Start of Selection
Building a Distributed Locking System in Go with ZooKeeper: From Theory to Production

The Lock Dilemma: When `sync.Mutex` Just Isn’t Enough

You know that feeling when you realize your precious in-process mutex won’t cut it anymore? Yeah, we’ve all been there. Your single-threaded assumptions worked fine until your system decided to grow up and become distributed. Suddenly, you’ve got multiple services running on different machines, all trying to access the same resource, and your sync.Mutex is sitting there looking confused—because it only locks things within a single process. Welcome to the world of distributed locks, where coordinating access across multiple machines is less like a Swiss watch and more like herding cats that don’t speak the same language. But don’t worry—ZooKeeper is here to be your linguistic cat-herding specialist.

What Makes Distributed Locks So Special?

Before we dive into the code, let’s talk about what makes distributed locking fundamentally different from its single-machine cousin. When you have multiple services across different machines all wanting exclusive access to the same resource, you need a system that guarantees:

Mutual Exclusion: Only one process holds the lock at any given time (no race conditions, period)
Deadlock Prevention: If a process crashes while holding the lock, the lock automatically releases
Fair Ordering: Services should acquire locks in the order they requested them (or at least have a predictable ordering)
End of Selection
Start of Supplied material
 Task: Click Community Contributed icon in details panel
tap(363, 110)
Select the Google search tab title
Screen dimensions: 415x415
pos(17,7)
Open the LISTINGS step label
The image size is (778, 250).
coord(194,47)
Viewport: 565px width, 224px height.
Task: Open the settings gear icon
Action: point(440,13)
End of Supplied material
◆ **Requirement**: Reproduce the article on distributed locking in Go with ZooKeeper word for word, in its entirety.

◆ **Correct result**:
Building a Distributed Locking System in Go with ZooKeeper: From Theory to Production

The Lock Dilemma: When `sync.Mutex` Just Isn’t Enough

You know that feeling when you realize your precious in-process mutex won’t cut it anymore? Yeah, we’ve all been there. Your single-threaded assumptions worked fine until your system decided to grow up and become distributed. Suddenly, you’ve got multiple services running on different machines, all trying to access the same resource, and your sync.Mutex is sitting there looking confused—because it only locks things within a single process. Welcome to the world of distributed locks, where coordinating access across multiple machines is less like a Swiss watch and more like herding cats that don’t speak the same language. But don’t worry—ZooKeeper is here to be your linguistic cat-herding specialist.

What Makes Distributed Locks So Special?

Before we dive into the code, let’s talk about what makes distributed locking fundamentally different from its single-machine cousin. When you have multiple services across different machines all wanting exclusive access to the same resource, you need a system that guarantees:

Mutual Exclusion: Only one process holds the lock at any given time (no race conditions, period)
Deadlock Prevention: If a process crashes while holding the lock, the lock automatically releases
Fair Ordering: Services should acquire locks in the order they requested them (or at least have a predictable ordering)